2. Runtime -> Change runtime type -> T4 GPU.
3. Run cells 1-4 to install dependencies and log in to Hugging Face.
4. Run a smoke training with 50-100 episodes.
5. Run the full training with 200 episodes when the smoke run looks good.
6. Generate replay JSONL and charts.
7. Commit `outputs/charts/*.png` and `outputs/trained_policy_replay.jsonl`.

## Why Replay Exists

The live Hugging Face Space should stay cheap and deterministic. It should not
load Qwen or a LoRA adapter at runtime.

After Colab training, the notebook records the trained model's actions:

```json
{"task_type":"task3","seed":42,"step":7,"action":{"action_type":"verify","specialist_id":"S0"}}
```

The Space can replay those actions as a fourth policy called `GRPO`. If the
current seed is missing from the replay table, it falls back to the heuristic
and marks the row as a replay miss.

## Commands

Pre-training baseline:

```bash
python training/evaluate.py --episodes 30 --task all \
  --out outputs/eval_pre.json --no-plot
```

Train:

```bash
python training/train.py \
  --episodes 200 --task all --seed 0 \
  --model unsloth/Qwen2.5-1.5B-Instruct \
  --epochs 1 --batch-size 2 --learning-rate 5e-6 \
  --lora-rank 16 --max-seq-length 1024 \
  --output-dir training/sentinel_qwen15_grpo
```

Record replay:

```python
from training.replay import record_trained_actions

record_trained_actions(
    adapter_path="training/sentinel_qwen15_grpo",
    base_model="unsloth/Qwen2.5-1.5B-Instruct",
    tasks=["task1", "task2", "task3"],
    seeds=range(30),
    out_path="outputs/trained_policy_replay.jsonl",
)
```

Post-training replay eval:

```bash
python training/evaluate.py --episodes 30 --task all \
  --policies random,heuristic,oracle_lite,trained \
  --replay outputs/trained_policy_replay.jsonl \
  --out outputs/eval_post.json --no-plot
```

Generate charts:

```bash
python -m training.plots \
  --pre outputs/eval_pre.json \
  --post outputs/eval_post.json \
  --trainer-state training/sentinel_qwen15_grpo/trainer_state.json \
  --reward-report-task3 outputs/reward_report_task3_seed42.json \
  --cluster-health outputs/cluster_health_history.json \
  --out-dir outputs/charts
```

## Hugging Face Token Usage

Use a Hugging Face token in Colab for:

- downloading gated/private models if needed,
- uploading the LoRA adapter to your namespace,
- pushing final chart/replay artifacts if you commit from Colab.
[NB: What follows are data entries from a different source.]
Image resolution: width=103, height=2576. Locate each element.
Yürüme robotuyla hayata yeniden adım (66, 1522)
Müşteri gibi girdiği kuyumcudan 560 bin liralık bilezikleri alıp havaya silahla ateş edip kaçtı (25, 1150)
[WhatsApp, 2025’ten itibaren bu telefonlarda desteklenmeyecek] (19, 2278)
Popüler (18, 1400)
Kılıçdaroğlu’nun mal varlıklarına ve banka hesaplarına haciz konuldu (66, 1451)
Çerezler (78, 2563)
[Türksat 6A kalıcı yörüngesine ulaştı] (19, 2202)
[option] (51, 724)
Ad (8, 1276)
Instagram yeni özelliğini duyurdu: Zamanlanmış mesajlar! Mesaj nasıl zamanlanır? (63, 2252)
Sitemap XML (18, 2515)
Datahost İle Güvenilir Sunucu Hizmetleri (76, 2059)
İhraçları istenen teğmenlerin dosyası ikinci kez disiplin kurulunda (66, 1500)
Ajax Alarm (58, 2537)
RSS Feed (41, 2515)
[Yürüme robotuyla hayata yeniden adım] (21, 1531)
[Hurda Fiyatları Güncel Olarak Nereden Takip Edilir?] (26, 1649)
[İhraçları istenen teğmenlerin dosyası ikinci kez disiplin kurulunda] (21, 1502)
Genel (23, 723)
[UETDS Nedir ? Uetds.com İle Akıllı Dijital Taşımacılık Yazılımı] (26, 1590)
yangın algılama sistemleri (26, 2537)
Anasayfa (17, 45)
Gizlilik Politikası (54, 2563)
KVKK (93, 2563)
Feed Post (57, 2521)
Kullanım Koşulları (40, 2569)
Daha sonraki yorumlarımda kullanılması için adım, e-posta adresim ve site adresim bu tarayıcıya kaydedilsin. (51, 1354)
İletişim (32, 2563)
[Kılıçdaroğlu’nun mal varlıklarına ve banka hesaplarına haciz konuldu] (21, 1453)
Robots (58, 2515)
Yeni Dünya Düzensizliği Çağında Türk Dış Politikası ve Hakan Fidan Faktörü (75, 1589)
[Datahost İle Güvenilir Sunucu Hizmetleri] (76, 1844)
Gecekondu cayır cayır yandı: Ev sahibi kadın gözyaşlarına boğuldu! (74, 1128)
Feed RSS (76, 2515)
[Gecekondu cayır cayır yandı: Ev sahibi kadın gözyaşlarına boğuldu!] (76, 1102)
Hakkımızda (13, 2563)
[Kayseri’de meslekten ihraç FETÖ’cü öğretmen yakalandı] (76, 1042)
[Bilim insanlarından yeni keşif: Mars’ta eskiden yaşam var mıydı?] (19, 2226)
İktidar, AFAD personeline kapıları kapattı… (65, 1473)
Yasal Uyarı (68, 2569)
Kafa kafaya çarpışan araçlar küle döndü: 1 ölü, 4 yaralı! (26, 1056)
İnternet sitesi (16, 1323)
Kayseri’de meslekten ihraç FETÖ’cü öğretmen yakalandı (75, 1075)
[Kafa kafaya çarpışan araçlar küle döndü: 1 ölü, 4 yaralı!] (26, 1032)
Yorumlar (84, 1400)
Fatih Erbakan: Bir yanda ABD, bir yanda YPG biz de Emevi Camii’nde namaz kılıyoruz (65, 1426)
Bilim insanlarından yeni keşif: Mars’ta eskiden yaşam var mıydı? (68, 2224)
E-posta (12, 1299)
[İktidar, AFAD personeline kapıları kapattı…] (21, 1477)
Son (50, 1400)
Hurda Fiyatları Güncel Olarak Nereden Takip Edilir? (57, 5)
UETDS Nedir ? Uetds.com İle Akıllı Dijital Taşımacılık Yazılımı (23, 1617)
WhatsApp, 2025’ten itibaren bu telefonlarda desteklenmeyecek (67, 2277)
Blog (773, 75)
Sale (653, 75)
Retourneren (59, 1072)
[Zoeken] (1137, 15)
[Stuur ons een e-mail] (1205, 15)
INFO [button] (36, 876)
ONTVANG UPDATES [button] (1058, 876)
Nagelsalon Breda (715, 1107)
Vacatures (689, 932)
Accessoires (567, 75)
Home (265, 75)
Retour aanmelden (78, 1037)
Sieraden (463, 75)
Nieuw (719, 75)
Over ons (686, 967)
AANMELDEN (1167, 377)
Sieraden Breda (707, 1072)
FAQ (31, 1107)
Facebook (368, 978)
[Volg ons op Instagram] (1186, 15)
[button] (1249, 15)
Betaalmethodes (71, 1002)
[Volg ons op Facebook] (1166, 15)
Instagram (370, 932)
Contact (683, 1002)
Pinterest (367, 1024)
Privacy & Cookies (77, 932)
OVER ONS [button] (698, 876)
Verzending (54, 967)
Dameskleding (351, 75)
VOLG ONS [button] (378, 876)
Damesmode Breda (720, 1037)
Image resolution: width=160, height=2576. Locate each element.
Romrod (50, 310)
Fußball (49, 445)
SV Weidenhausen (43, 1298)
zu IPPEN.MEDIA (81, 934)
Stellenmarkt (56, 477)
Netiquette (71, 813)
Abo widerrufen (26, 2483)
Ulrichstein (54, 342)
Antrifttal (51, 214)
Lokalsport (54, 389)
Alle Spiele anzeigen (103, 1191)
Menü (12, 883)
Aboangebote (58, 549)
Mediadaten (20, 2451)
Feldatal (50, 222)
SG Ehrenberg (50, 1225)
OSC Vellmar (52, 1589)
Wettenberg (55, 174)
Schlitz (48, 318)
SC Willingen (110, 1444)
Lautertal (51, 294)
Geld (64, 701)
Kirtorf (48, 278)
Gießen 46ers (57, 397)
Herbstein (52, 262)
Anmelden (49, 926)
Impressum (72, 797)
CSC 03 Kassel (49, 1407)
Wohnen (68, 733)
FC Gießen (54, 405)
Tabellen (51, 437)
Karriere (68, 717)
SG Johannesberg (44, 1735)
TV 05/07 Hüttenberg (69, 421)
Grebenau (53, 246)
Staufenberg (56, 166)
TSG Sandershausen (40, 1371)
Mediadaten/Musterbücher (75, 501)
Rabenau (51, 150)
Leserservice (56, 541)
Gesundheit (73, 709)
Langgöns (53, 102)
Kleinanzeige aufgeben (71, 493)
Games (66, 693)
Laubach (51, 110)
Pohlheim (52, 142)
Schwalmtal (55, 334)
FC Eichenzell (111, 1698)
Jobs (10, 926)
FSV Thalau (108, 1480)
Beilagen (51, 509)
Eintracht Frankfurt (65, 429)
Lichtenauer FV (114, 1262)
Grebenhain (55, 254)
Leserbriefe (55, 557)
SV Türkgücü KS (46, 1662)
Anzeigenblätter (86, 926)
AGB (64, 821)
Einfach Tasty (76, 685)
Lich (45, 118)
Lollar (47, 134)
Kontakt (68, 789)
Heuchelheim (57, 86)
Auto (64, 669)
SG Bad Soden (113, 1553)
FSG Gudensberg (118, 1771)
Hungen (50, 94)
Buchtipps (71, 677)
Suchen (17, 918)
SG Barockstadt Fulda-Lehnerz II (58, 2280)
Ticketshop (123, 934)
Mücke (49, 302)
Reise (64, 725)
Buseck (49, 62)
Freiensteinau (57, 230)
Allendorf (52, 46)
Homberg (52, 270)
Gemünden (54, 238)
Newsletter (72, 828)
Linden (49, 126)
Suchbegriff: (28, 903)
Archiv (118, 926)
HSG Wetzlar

The Space itself does not need GPU to run the replay demo.

## Hugging Face App URLs

Use these two Hugging Face URLs for different jobs:

```text
https://huggingface.co/spaces/XcodeAddy/sentinel-env
```

This is the Space repository/settings page. Use it to inspect files, Settings,
hardware, build logs, variables, secrets, and commits. It is not the iframe app
URL you demo to judges.

```text
https://xcodeaddy-sentinel-env.hf.space/
```

This is the real live app URL. Use this for the dashboard, API smoke tests, and
OpenEnv base URL.

When running locally, start uvicorn with `--host 0.0.0.0`, but open the browser
at `http://127.0.0.1:7860/` or `http://localhost:7860/`. Do not browse to
`http://0.0.0.0:7860/`; `0.0.0.0` is only a bind address.

## Hugging Face Credits

Best use:

- keep the Space on CPU for normal judging,
- optionally upgrade the Space to T4 only during the final live demo if the UI
  needs extra responsiveness,
- avoid doing full training inside the Space,
- use Hugging Face Jobs or Colab for the actual GRPO run.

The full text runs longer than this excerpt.